A note on the principles of assigning human-readable URIs

Unlike conventional URIs, OpenITI URIs are human-readable and though some would argue that such naming conventions may cause issues, the advantages of having human-readable URIs—at least at this stage of the development of OpenITI—significantly overweight any potential issues. The following principles were followed during the assignment of human-readable URIs (only elements 2, 3, and 4):

  • [2] As a rule, AuthorID is formed by combining (a) the hijrī year of death formatted into a 4-digit number (prepended with 0s, if necessary) and (b) the šuhraŧ of the author, since this is usually the most recognizable element of any author’s name. The year of death in the AuthorID does not have to be exact, if any controversy exists. Even an approximate date will suffice, since it will allow to arrange texts chronologically.

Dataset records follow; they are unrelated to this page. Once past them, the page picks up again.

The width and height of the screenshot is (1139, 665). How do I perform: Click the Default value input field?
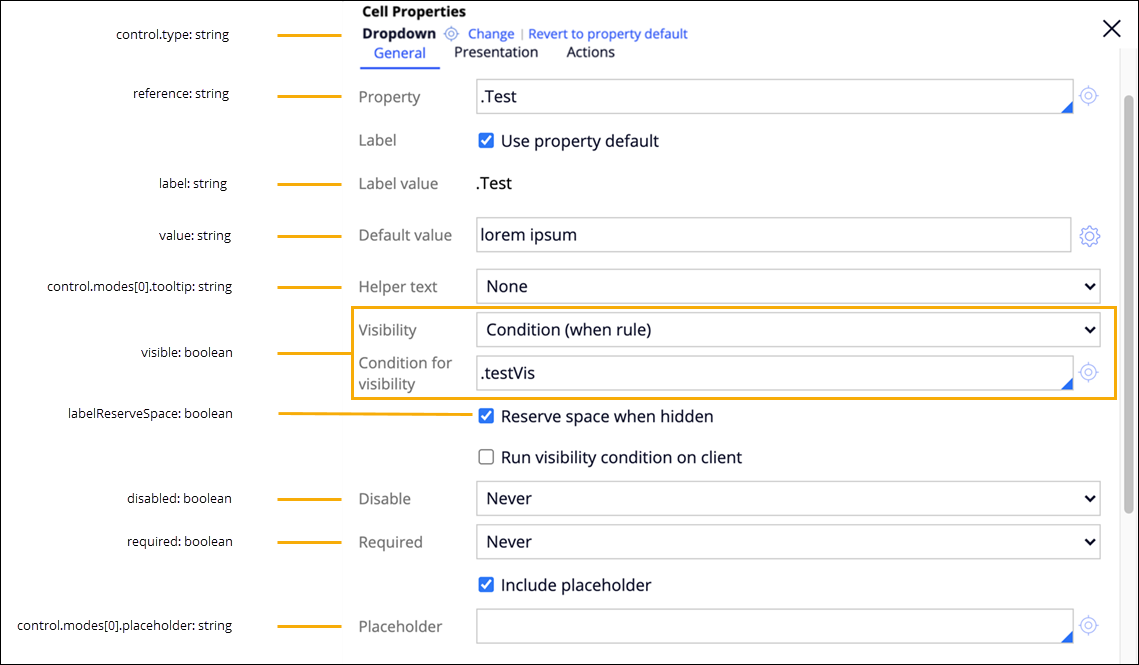[773, 236]
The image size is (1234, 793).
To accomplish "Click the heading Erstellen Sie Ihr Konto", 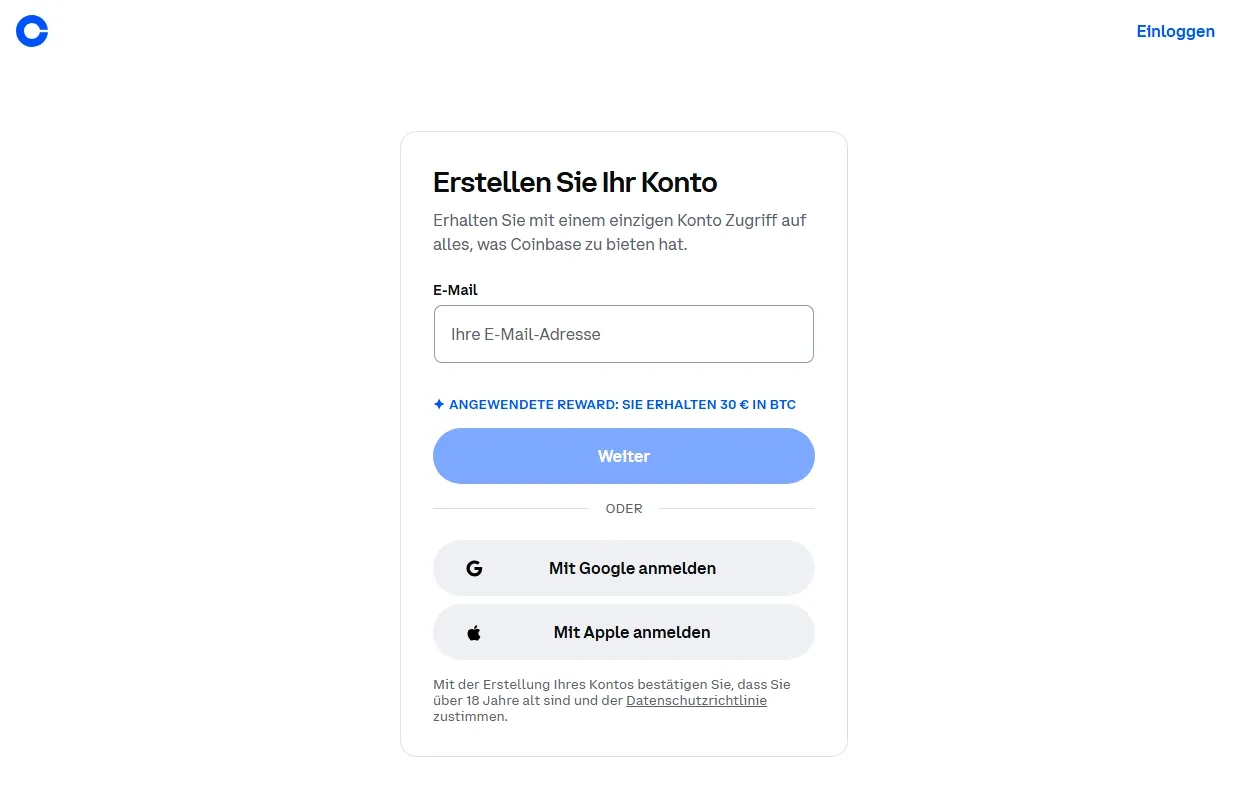I will point(575,182).
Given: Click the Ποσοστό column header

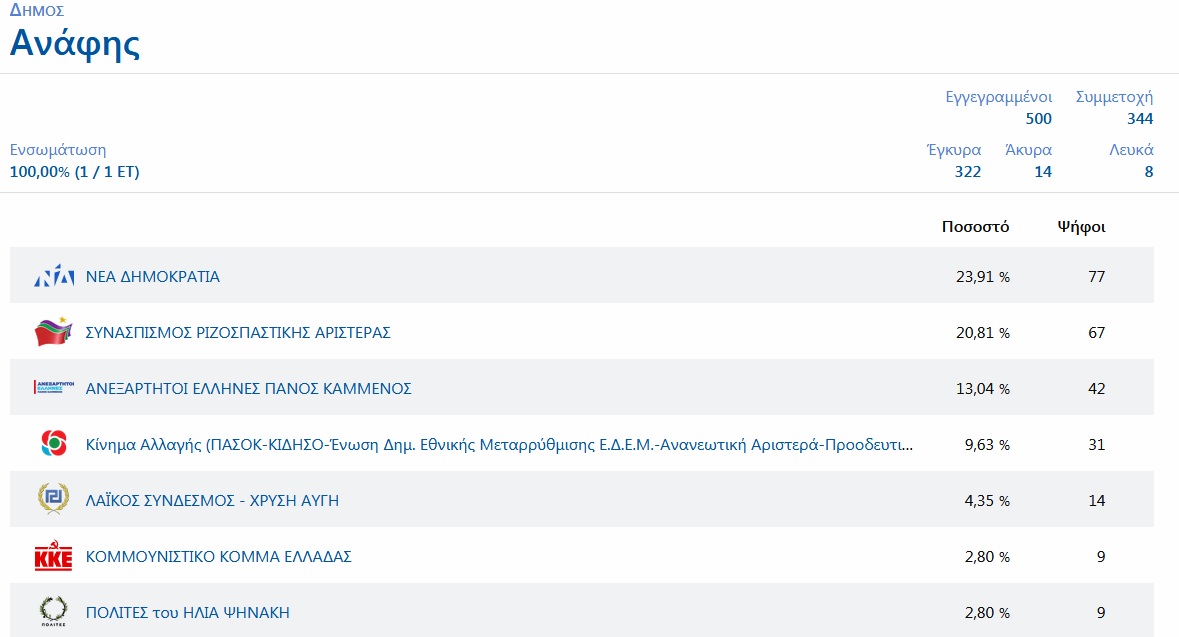Looking at the screenshot, I should point(975,227).
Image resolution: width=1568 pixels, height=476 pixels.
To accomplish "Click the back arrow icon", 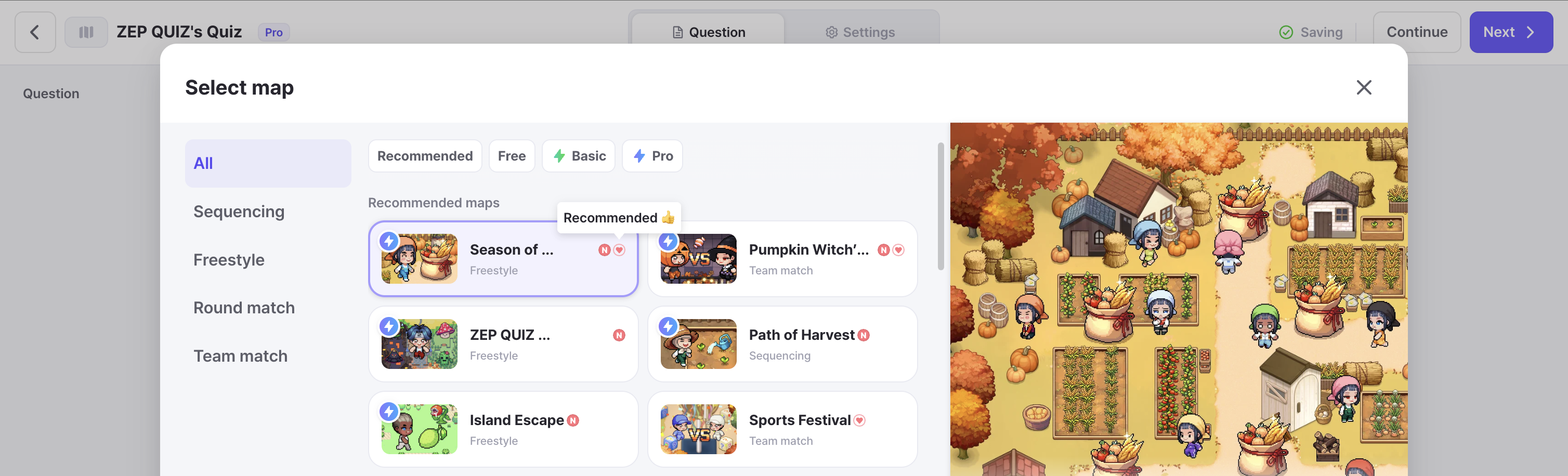I will pyautogui.click(x=35, y=32).

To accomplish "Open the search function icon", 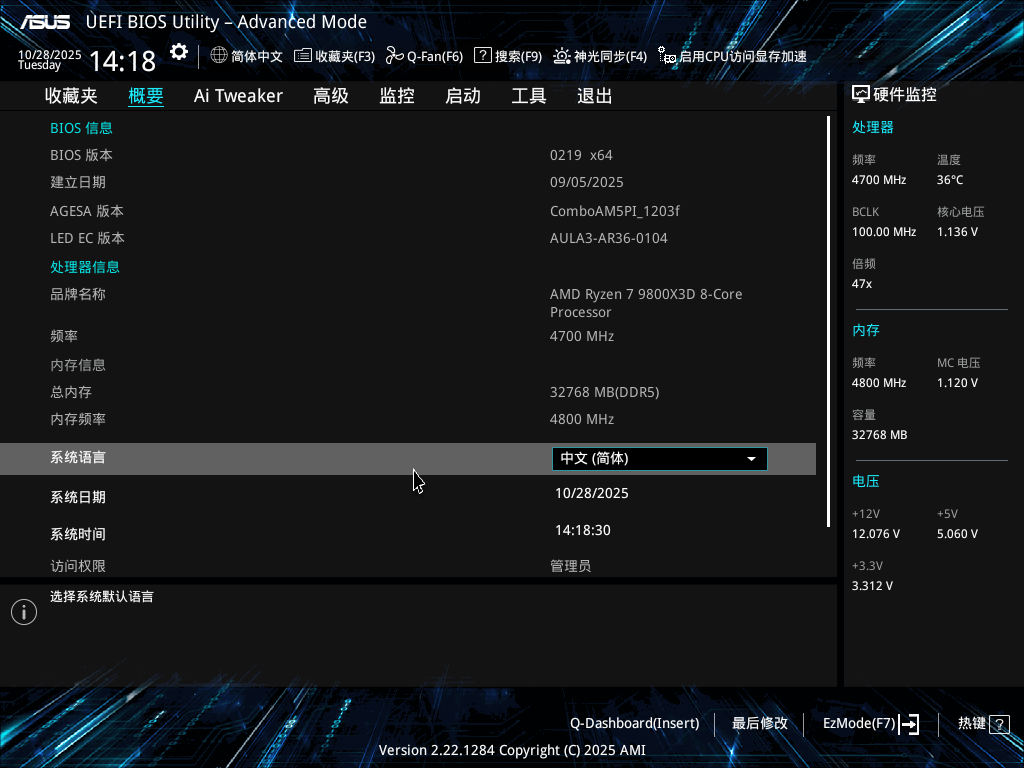I will coord(485,56).

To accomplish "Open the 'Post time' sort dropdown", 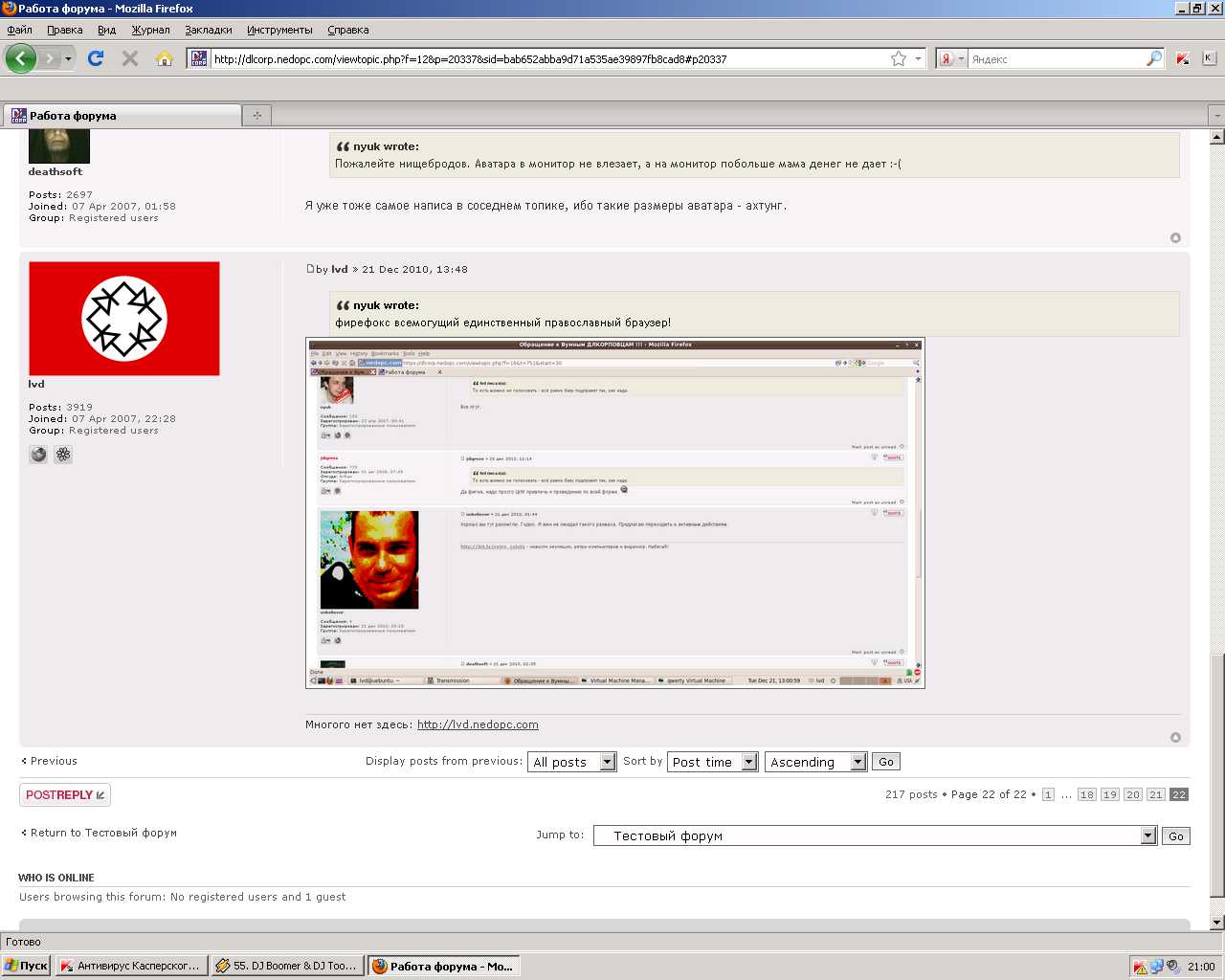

Any issues regarding the year death can described in the metadata files (*.yml).

  • [3] The BookID is usually formed from one or two recognizable keywords from the title.

  • [4] The VersionID is formed by combining the name of a digital library or collection from which the text originates with the unique number of this text in that collection. In cases when texts are provided by individuals or projects, the last name of the provider or the name of the project is used as name, while texts are numbers sequentially within the provided batch.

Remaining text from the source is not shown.